Mi perplejidad carecía sentido. Es verdad que, como cualquier lector de Negra espalda del tiempo o de Tu rostro mañana, yo había dado por supuesto que, en los años posteriores a su lectorado, Marías había regresado a menudo a Oxford: a esa frecuentación atribuía yo, como tal vez todos sus lectores, la aparente familiaridad que mostraban sus novelas con los usos, costumbres e idiosincrasia de la ciudad y sus habitantes; y, aunque yo no había reconocido el Oxford de Marías en el Oxford donde acababa de vivir durante dos meses -ni en el que había conocido en mis visitas previas a la ciudad-, la discrepancia entre uno y otro no me había llamado la atención ni había hecho mella en mi credulidad de lector de Marías (esa bendita credulidad sin la cual, por lo demás, resulta imposible disfrutar como es debido de una novela).
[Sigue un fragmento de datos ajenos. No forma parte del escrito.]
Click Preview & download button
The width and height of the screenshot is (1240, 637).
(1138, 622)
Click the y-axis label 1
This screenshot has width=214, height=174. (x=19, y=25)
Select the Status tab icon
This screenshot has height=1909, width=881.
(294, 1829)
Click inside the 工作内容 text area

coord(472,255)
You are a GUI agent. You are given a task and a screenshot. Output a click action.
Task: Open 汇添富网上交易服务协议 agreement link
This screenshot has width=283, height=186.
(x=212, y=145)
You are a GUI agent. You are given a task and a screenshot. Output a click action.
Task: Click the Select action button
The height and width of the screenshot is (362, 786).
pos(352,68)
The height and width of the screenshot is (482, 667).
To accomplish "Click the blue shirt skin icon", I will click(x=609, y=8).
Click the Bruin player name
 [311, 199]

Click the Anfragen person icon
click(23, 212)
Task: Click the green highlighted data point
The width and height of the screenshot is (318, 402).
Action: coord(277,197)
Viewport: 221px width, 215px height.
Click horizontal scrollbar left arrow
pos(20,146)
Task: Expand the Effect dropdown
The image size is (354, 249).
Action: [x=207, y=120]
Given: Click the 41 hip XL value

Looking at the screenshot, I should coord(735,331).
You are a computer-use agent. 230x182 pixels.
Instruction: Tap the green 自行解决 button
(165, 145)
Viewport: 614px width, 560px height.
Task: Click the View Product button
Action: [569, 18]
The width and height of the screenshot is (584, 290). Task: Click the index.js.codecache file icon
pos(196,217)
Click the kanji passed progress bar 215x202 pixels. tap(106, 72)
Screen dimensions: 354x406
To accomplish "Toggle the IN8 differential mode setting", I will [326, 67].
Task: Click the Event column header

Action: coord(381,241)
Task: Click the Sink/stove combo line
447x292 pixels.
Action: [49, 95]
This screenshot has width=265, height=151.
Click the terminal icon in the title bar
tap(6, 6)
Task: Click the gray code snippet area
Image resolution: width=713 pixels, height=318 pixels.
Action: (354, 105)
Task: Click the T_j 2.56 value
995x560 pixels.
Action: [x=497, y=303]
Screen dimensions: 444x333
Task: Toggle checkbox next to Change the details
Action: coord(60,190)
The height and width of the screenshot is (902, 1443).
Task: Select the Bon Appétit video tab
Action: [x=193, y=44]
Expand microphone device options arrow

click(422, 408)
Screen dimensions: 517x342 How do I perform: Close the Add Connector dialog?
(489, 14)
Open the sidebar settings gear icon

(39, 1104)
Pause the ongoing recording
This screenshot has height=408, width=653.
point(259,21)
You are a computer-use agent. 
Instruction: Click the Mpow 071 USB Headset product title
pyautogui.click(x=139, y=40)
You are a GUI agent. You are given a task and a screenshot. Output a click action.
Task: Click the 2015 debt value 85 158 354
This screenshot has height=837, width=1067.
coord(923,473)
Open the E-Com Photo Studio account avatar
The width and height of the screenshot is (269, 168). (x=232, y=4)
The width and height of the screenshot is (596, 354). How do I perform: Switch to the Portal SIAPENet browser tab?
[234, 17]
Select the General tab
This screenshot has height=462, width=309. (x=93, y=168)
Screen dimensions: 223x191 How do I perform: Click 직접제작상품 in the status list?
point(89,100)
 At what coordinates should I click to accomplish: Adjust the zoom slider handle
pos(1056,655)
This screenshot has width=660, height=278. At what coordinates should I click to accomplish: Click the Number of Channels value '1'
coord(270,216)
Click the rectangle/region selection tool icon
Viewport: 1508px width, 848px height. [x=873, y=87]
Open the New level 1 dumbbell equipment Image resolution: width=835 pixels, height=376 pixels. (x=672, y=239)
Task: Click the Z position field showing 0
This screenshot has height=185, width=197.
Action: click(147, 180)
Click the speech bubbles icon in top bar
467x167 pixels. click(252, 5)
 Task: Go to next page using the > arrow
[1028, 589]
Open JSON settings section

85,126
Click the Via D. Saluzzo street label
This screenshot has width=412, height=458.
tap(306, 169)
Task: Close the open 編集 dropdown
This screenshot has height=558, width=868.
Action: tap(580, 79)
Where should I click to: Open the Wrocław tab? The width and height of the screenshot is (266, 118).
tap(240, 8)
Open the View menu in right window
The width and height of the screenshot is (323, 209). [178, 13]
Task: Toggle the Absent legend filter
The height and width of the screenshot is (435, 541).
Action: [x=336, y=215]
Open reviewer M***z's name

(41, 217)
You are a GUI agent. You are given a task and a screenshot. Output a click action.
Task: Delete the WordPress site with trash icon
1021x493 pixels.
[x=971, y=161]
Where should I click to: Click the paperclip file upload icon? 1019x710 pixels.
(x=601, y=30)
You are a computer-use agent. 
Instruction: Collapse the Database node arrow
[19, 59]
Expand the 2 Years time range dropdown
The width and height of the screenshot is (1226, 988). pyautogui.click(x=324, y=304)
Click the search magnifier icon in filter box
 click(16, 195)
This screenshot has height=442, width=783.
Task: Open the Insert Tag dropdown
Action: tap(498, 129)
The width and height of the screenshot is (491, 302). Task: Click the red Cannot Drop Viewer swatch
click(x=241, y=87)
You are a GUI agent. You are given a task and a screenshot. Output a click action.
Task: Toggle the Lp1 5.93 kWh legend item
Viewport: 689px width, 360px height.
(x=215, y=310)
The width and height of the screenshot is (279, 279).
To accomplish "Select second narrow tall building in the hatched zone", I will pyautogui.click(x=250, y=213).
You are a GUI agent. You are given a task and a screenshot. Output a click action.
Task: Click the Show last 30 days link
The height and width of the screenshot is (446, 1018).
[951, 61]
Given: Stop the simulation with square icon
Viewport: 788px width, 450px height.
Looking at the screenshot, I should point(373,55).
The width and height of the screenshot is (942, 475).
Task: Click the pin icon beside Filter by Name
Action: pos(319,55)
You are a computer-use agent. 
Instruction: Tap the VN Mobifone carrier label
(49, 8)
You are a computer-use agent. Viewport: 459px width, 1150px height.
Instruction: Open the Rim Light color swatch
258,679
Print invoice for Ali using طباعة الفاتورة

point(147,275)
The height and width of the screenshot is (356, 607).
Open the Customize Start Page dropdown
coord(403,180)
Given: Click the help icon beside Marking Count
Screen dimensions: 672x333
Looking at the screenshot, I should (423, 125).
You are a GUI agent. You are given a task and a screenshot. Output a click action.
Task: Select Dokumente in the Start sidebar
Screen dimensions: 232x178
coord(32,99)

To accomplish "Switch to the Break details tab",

No importa: insisto en que mi perplejidad era absurda. El Oxford de Marías guarda una relación anecdótica con el Oxford real. En Todas las almas, la primera novela del ciclo de Oxford, el narrador -un narrador que se parece muchísimo a Marías- se refiere a Oxford como “la ciudad estática y conservada en almíbar”; en Tomás Nevison, la última novela del ciclo de Oxford y la última que escribió Marías, el narrador -un narrador que se parece muchísimo al de Todas las almas- afirma que Oxford “conserva en almíbar a cuantos acoge y alberga”. Ese almíbar que envuelve de principio a fin el Oxford de Marías es la memoria de Marías, su recuerdo del Oxford real. Marías no quiso regresar nunca a Oxford, verosímilmente, para que el Oxford de la realidad no entorpeciera el Oxford de la ficción, para poder seguir construyendo en sus novelas su propio Oxford. En otras palabras: el Oxford de Marías es al Oxford auténtico lo que el Londres de Dickens al Londres auténtico o el Madrid de Galdós al Madrid verdadero o, mejor aún, lo que el Dublín de los mapas fue al Dublín de Joyce, que en 1904 se marchó de su ciudad natal y, tras volver a ella por última vez en 1912, nunca regresó, para poder imaginarla minuciosamente en sus libros. Los grandes escritores no reflejan la realidad, ni siquiera la recrean: los grandes escritores la inventan.